Günümüzde çoğu insan wi-fi'yi "internet" veya daha özel olarak kablosuz internet anlamına gelmek için kullanacak. İşletmelerin duvarlarında "ücretsiz Wi-Fi" veya Wi-Fi'nin yalnızca müşteriler için olduğunu belirten tabelalar bulunacak. Bu terim aslında Wi-Fi Alliance adlı bir kuruluşun ticari markasıdır, dolayısıyla teknik olarak Wi-Fi terimini kullanan bir ürün onların izni olmadan satılamaz.

Terim, 1999 yılında Wi-Fi Alliance'ın Wi-Fi'nin gerçekte olduğundan daha iyi görünen bir terimi kullanmak istemesiyle ortaya çıktı; IEEE 802.11b Doğrudan Sıra . İsmi bulmak için bir danışmanlık şirketi kiraladılar. İki heceden oluşuyor, hatırlaması kolay ve kulağa biraz teknik geliyor. Hi-Fi gibi bir şey. Ama bu kesinlikle hiçbir şey Araç . İnsanlar onu geri adlandırmaya çalışsa da, Hi-Fi örneğimize göre en popüler olanlardan biri "kablosuz hassasiyeti"dir ve hatta "kablosuz arama" ve hatta "İnternetten arkadaşlarını davet et" gibi birkaç tanesi daha vardır. hiçbiri doğru değil.

8. Zbtb7 Pokemon Backronym'i aldı ancak bu uzun sürmedi

Muhtemelen Zbtb7'yi pek çok nedenden dolayı gündelik konuşmalarda hiç tartışmadınız. Birincisi, bu genin kansere neden olduğu biliniyor, dolayısıyla çoğumuzun en iyi zamanlarda bile hakkında konuştuğu bir konu değil. Bu hassas bir konudur ve aynı zamanda son derece uzmanlaşmıştır, çünkü tek tek genlerin adları toplum arasında yaygın olarak bilinmemektedir. Diğer bir sebep ise şu anki harf ve rakam karmaşasına dönüşmeden önce bazı isim değişikliklerine uğramış olmasıdır.

Bir zamanlar Memorial Sloan-Kettering Kanser Merkezi'ndeki araştırmacılar, kanser genlerini ismen tartışmaya ihtiyaç duyan insanlar, ona atıfta bulunmak için farklı bir isim kullanıyorlardı. Buna Pokemon adını verdiler. Bu, ekibin bulduğu bir arka isimdi çünkü genin resmi adı şuydu: eritroid miyeloid ontojenik gen POK veya POKEMO genomu. Yeterince yakın, değil mi?

Pokemon'un telaffuzu kesinlikle tam adından daha kolaydır ve Zbtb7'den biraz daha kullanıcı dostudur. Ne yazık ki, Pokemon'u gerçekten yapan insanlar, kansere neden olan bir gene, kaygısız çizgi filmlerinden sonra isim vermenin iyi tarafını göremediler. Pokemon ABD dava açmakla tehdit etti isim değiştirilmediği sürece ve kanser araştırmacıları şakayla yeterince ilgilenmemiş gibi görünüyor, bu yüzden onu şu anda sahip olduğumuz daha gerçekçi isimle değiştirdiler.

7. FBI, arka ad olarak kendi sloganını buldu.

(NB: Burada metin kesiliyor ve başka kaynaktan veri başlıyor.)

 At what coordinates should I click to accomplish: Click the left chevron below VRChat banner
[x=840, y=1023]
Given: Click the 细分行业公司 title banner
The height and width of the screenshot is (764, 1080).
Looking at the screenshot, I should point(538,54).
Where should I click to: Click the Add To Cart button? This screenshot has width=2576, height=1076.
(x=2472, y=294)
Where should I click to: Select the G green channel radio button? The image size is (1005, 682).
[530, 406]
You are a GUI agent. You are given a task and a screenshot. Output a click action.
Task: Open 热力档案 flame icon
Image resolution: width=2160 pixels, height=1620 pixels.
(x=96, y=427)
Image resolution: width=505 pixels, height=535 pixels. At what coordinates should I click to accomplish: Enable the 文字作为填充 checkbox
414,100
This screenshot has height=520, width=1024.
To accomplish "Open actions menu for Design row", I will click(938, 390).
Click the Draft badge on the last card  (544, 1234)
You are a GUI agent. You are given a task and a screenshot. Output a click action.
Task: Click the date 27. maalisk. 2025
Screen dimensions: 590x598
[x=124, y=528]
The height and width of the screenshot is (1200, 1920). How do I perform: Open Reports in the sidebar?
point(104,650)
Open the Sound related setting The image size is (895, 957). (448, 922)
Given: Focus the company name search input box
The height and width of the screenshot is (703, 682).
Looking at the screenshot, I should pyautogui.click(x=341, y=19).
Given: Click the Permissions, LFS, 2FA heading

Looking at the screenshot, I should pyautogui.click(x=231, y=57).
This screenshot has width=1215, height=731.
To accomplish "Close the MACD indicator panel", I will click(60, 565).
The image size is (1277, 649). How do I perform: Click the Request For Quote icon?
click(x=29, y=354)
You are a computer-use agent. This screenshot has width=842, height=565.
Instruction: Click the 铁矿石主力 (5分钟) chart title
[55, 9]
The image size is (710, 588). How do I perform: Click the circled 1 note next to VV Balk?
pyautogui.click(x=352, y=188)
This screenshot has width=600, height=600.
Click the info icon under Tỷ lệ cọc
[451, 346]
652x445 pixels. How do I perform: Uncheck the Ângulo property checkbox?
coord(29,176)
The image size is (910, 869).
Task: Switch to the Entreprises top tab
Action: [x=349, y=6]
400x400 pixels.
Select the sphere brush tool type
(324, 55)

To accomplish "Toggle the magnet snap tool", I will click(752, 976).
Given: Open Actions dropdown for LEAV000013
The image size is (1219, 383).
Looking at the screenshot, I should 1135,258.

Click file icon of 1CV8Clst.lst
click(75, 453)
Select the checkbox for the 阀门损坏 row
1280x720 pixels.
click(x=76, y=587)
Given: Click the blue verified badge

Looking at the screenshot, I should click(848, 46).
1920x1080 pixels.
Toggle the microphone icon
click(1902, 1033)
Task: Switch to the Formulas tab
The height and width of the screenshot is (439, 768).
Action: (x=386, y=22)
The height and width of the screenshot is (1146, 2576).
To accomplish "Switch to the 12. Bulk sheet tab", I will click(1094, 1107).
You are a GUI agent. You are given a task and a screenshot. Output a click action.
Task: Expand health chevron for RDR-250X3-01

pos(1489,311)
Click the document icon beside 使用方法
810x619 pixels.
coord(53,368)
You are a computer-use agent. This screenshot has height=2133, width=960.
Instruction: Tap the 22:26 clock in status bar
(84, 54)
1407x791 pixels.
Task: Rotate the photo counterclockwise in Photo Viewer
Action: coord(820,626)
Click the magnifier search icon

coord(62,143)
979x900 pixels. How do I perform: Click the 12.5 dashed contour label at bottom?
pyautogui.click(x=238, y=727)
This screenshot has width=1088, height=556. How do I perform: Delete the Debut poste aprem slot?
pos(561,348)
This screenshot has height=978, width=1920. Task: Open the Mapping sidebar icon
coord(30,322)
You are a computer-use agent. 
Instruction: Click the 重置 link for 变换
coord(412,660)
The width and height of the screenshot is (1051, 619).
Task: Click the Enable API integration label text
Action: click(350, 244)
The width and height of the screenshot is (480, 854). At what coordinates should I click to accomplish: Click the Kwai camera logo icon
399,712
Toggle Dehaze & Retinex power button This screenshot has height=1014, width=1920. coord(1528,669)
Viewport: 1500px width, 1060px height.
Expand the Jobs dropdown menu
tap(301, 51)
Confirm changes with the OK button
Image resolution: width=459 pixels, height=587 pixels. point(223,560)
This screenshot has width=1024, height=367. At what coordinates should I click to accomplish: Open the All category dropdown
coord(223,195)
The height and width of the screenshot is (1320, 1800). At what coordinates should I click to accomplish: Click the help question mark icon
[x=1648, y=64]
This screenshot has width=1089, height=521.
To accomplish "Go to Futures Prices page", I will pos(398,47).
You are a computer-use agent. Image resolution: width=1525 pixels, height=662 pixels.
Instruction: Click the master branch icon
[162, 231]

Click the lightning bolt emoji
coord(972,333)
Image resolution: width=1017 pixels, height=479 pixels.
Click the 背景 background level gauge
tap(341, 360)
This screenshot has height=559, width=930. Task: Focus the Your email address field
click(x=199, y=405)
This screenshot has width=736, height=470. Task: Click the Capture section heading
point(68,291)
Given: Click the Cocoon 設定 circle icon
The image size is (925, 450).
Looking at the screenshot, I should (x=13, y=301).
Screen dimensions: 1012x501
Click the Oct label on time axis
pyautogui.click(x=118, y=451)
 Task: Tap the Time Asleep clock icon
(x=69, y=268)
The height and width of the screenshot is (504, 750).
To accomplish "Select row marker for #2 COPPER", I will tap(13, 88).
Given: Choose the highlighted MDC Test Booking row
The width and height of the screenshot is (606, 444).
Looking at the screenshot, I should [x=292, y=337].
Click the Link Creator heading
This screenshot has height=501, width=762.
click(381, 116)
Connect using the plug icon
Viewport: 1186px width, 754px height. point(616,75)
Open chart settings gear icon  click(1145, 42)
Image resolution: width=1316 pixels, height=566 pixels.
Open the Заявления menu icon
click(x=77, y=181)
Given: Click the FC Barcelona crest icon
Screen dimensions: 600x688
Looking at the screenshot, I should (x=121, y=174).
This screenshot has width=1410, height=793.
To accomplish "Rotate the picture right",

FBI bir organizasyon olarak zaten bir kısaltmadır, bu yüzden artık onların da bir arka ismine sahip olmaları tuhaf. Organizasyon ortaya çıktı 1908'de ve sonra Soruşturma Bürosu olarak adlandırıldı. 1932'de Amerika Birleşik Devletleri Soruşturma Bürosu oldu ve kısa bir süre sonra resmi olarak Federal Soruşturma Bürosu olarak yeniden adlandırıldı.

CIA, NSA veya ABD Savunma Bakanlığı gibi birçok kuruluş gibi FBI da öncelikle baş harfleriyle tanınır, ancak tam adı hatırlamak ve gerektiğinde telaffuz etmek oldukça kolaydır. Ancak 1935'te resmi ismi benimsediklerinde, resmi mühürlerinde basılan bir sloganı da benimsediler: " sadakat, cesaret, dürüstlük "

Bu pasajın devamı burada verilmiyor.